The village is furthermore home to an old church dating back to the 14th century, featuring one of the highest bell towers of South Tyrol, built from red shimmering porphyry rock. Towering on a ledge over Terlan, there is also an old castle ruin, officially named Neuhaus but locally only called Castle Maultasch.
But now, the wine.
Terlan is a sub-area of the Alto Adige DOC wine region, located around the village of Terlan and its neighbouring towns.
The area is known for its quality still white wines, with locally grown varietals including Pinot Blanc, Chardonnay, Riesling, Sauvignon Blanc, Müller-Thurgau, and Sylvaner.
White wines from Terlan typically have a high mineral content along with a precise fruit character and a fine yet strong aroma, characteristics for which they are often compared to mature vintage Champagnes.
About Terlaner White Wine – Kellerei Cantina Terlan
Terlaner is exclusively made by Kellerei Cantina Terlan.
Award-winning Terlan winery, established in 1893 is one of the leading wineries in the South Tyrol reagion. Or better, it is a cooperative with over 200 single winegrowers and over 240 hectares under vine, of which around 70% are white varietals.
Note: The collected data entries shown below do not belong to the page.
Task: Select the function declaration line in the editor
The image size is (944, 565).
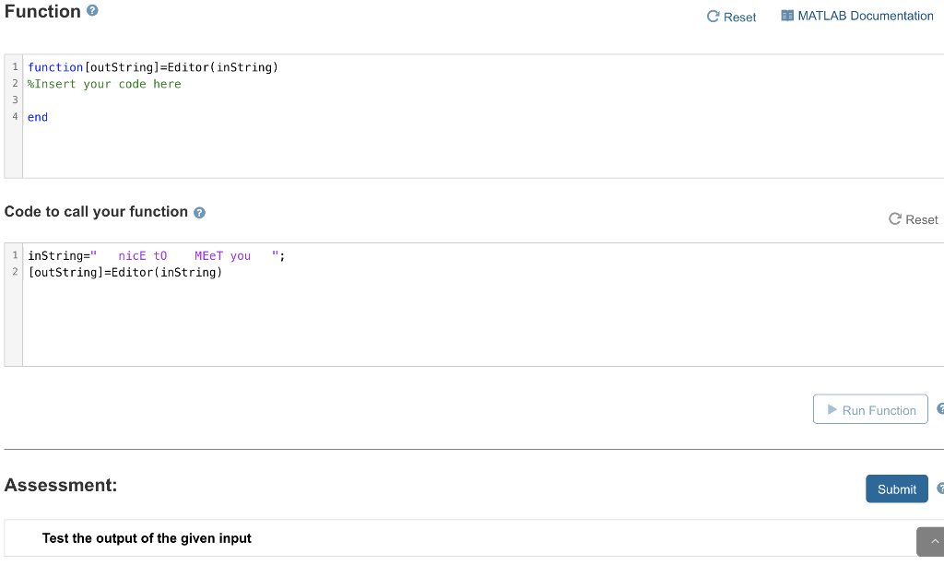Action: [x=153, y=66]
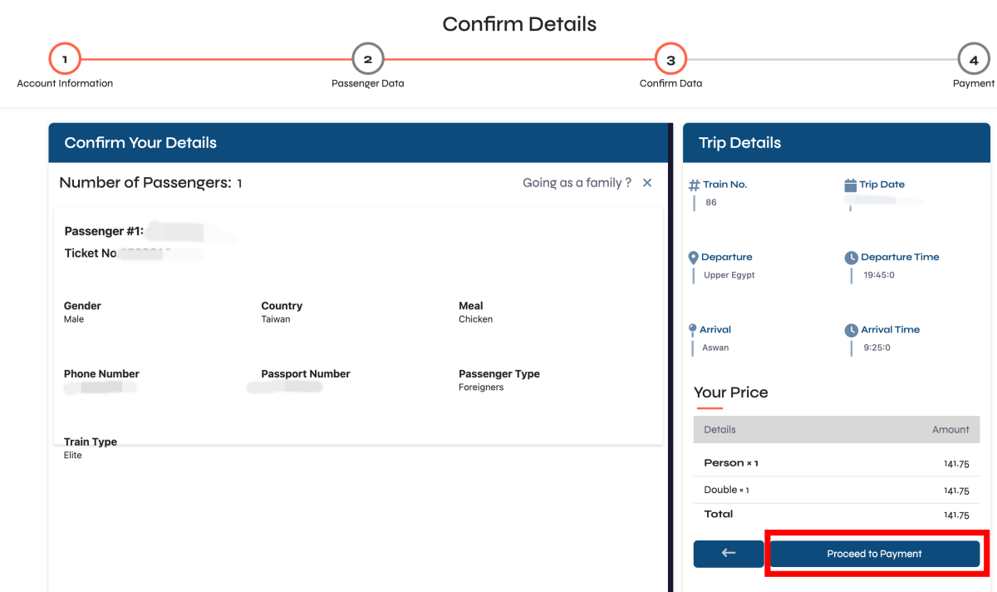Click the Arrival Time clock icon
The height and width of the screenshot is (592, 997).
851,330

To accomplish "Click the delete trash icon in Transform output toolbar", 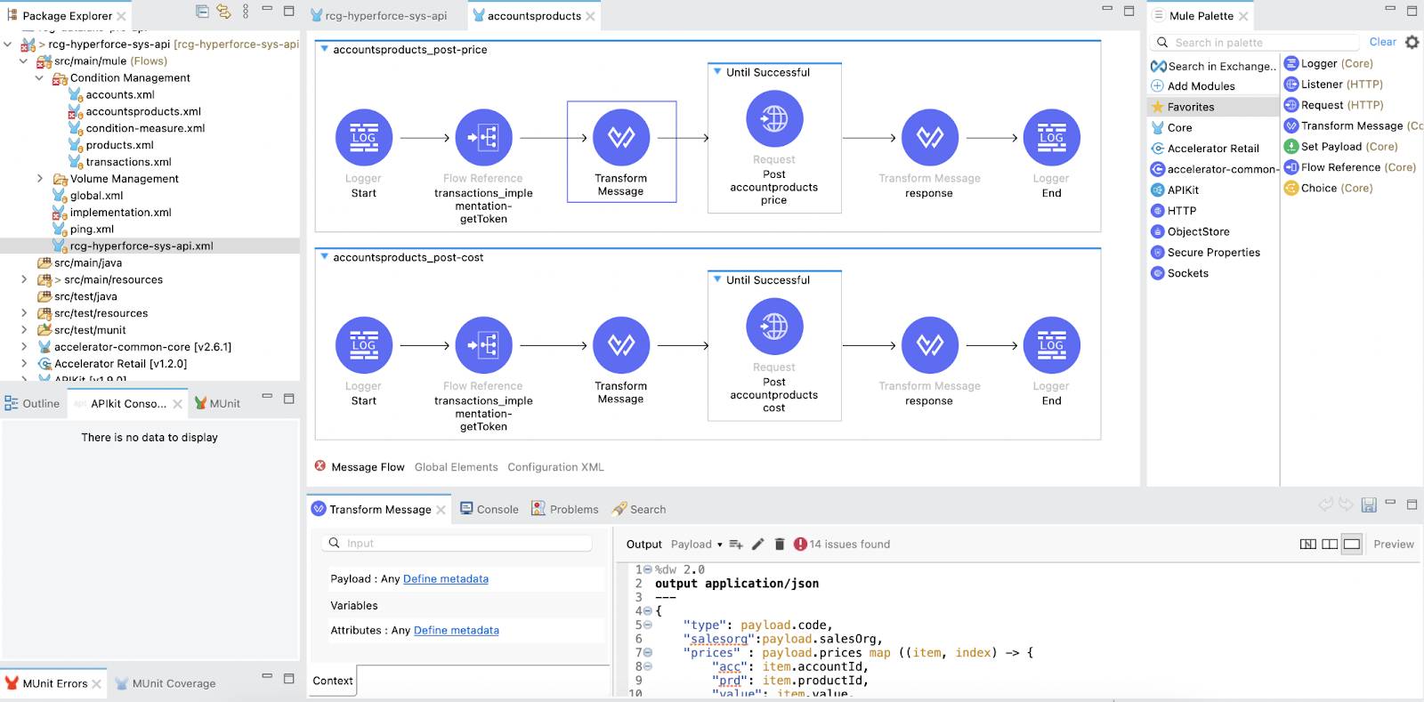I will 780,544.
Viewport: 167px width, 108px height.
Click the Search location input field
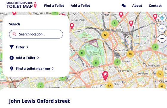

Alongside the flagship Terlaner, the winery makes a range of other wines too. These includes Chardonnay, Pinot Grigio, Gewürztraminer and Müller-Thurgau. Meanwhile red wines include Lagrein, Pinot Noir along with two red blends, Torilan and St. Magdalener.
Terlaner wines are white blends made from at least 50% Pinot Blanc and/or Chardonnay. Up to 50% can be made from the other white varietals grown in the area and a maximum of 15% can be made with other authorized white grapes.
Tasting Notes: Terlaner Cuvee
This excellent white wine is one of the role models of Terlaner, and indeed one of the wines produced since Cantina Terlan was founded. It comes along with a very classic taste profile and fantastic aging potential.
Terlaner Cuvee is made of three of the most classic white varietals – Pinot Blanc (the main varietal) from high altitude vineyards, Chardonnay and Sauvignon Blanc.
Grapes are hand-harvested while pressing and clarification of the must are done by natural sedimentation. The wine is then undergoing slow fermentation in stainless steel tanks. Aged on the lees for 6-7 month partly in stainless steel tanks and wooden barrels (for 20% of the time).
In the glass, a pale yellow with green hues.
On the nose, aromas of green apple and white peach, followed by notes of lemon and mint.
On the palate, fresh and mellow, with a high minerality. Dominated by a strong peach flavour. Persistent finish.
What food pairs best with Terlaner white wine
There is of course no question – the very best match will be to pair your bottle of Terlaner with a Terlaner Wine Soup.
If for some unknown reason you do not want to whip this easy soup together, the wine also works very well with the hearty local South Tyrolean cuisine. Think of bacon dumplings, veal, turkey breast with root vegetables or a charcuterie board with local ham (speck) and mature cheeses.
In case you prefer a more ‘Italian’ cuisine, pasta with tomato sauce, pizza and focaccia also work great with a glass of Terlaner.
Recipe: Terlaner Wine Soup
The story of the Terlaner Wine Soup started in 1965 – in Germany! More precisely, it was served for the first time at a culinary event taking place in Berlin during which specialities from South Tyrol were featured. Working together on old traditional South Tyrolean recipes, the three renowned chefs responsible for the event came up with this particular recipe for a delicious wine soup.
500 ml chicken broth
250 ml white Terlaner
4 egg yolks
50 ml heavy cream
2 slices of bread from the previous day, cut in cubes
1 tablespoon butter
ground cinnamon, nutmeg, and salt
Melt butter in a skillet, then roast bread cubes until crispy and well browned. Sprinkle with cinnamon.
Over medium heat, bring broth and wine to a light simmer.
Mix egg yolks and cream, then add to the soup. Continue to simmer for another 2-3 minutes, stirring occasionally.
Season with a pinch of salt, some nutmeg and cinnamon.
Pour into bowls, top with the bread cubes and sprinkle with more nutmeg and cinnamon.